Showing posts with label Acer circinatum. Show all posts
Showing posts with label Acer circinatum. Show all posts

Tuesday, May 6, 2025

Archway


Day 206: "Arch!" No, I'm not in the holodeck on the Enterprise NCC-1701D. I'm in Pack Forest, and I'm ducking under an arch of Vine Maple (Acer circinatum), one of many which curve over the trails. This small-leaved species is common in Pacific Northwest lowland forests, and is more of a shrub than a tree, although a very leggy one. Its branches are very bendy when fresh, and were used by native peoples to make baskets similar to those made with willow withies. When it arches like the example in the photo, it may self-layer where the tip touches the ground to form a new cluster of trunks still connected to the parent tree. Like other maples, it produces samaras, winged "helicopter" seeds which animals and birds both enjoy. Its hardwood trunks seldom attain a diameter of more than a few inches, although roots may be larger. In fact, I have a lathe-turned vase of Vine Maple made by a former neighbour which is 8" tall and 4" in diameter.

Sunday, October 1, 2023

Socktober


Day 353: It...Sock...Tober. The first snow dusted Elbe Hills last week, and if I'd gone out an hour earlier this morning, I might have found a few patches of frost in the colder parts of the yard. The cucumber vine blackened, having given me precisely one cucumber, and the leaves on the mulberry (ever fruitless) are beginning to look rather limp. While the garden is in its throes, the vine maples are celebrating. Although I can't quite label this a "Red Year," they're coming close. Multiple conditions determine whether Acer circinatum turns red, orange or yellow, or whether it goes straight to brown, and the formula is too complex for mere humans to figure out. I'd call this year "mahogany." There's enough red in it to satisfy any leaf-peeper's soul even though it's not as fiery as it sometimes is. But it is definitely Socktober. My toes can attest to that.

Monday, October 18, 2021

Fall Colour, PNW Style


Day 5: While the Pacific Northwest can't compete with the showy colours autumn brings to the eastern part of the US, we do have our specialties, one of which is Vine Maple (Acer circinatum). This species of small-leaved maple is rather variable in its response to climate conditions, and its displays appear to be affected by some magical formula which includes temperature, water availability, number of cloudy days and perhaps whether or not the full moon occurred on a Tuesday in July. Whatever it is, I have not been able to deduce the complex sequence of events which sometimes results in a "Red Year" as opposed to a brown one. Red Years can be spectacular. The present season is less than optimum, although this view, directly behind my mailbox, lights up even the darkest days of grey October gloom.

Friday, October 6, 2017

October Wow


Day 358: Wow! "Mount Wow," that is. The name was derived from a native-language word meaning "mountain goat," and applies to a massif on the western boundary of the Park which is prime goat habitat. Foreshortened here by my proximity to the trees, Mount Wow rises abruptly to 5921' from the Westside Road and has been the source of many damaging rockfalls. The constant scouring of its slopes by rock and avalanche keeps vegetation at a minimum with the exception of dense groves of pioneering vine maple (Acer circinatum). If Mount Wow's towering face wasn't enough to make you say "Wow!" then the maples in a "red year" such as this certainly would.

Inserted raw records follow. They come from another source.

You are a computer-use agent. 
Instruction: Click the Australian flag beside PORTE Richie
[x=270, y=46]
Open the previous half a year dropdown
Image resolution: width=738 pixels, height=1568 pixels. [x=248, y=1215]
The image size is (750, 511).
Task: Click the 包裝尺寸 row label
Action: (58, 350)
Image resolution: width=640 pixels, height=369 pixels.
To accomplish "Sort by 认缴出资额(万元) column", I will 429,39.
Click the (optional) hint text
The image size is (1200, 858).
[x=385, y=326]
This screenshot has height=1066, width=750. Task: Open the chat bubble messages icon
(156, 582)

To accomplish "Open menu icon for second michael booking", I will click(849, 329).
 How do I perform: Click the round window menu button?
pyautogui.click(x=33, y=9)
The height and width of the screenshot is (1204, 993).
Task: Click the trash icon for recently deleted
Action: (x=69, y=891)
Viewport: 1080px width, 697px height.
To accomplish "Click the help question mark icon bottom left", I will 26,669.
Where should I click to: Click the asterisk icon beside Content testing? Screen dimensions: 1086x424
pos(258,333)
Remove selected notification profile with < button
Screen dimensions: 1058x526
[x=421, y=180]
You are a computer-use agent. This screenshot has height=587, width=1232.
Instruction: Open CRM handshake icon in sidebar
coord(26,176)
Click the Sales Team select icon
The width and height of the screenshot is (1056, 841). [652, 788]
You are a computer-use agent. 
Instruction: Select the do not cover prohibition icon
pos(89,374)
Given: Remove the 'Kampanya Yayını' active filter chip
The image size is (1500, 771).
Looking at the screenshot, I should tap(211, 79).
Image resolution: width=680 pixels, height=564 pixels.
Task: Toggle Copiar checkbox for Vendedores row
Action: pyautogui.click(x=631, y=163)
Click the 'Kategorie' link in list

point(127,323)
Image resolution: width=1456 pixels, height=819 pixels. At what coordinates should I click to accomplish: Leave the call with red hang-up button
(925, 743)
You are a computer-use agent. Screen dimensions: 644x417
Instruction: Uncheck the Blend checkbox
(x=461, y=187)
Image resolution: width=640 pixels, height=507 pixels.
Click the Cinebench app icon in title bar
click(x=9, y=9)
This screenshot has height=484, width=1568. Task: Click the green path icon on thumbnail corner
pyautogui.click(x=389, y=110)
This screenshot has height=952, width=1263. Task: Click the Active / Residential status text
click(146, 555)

"Red years" only occur when certain climatological criteria are met, and what those criteria are remains a mystery to me. Prolonged dryness is one factor, but by itself, it is not enough to trigger a red year. Sometimes after a summer drought, I have seen these trees go from sickly yellow directly to dead brown. On other occasions, they transition through a feeble pink without ever achieving their full red potential. Nor is it cyclic, although glorious, full-blown red years occur roughly one in five. This year, the slopes of Mount Wow are aflame with maple fire, a delight for the eyes even in the absence of goats.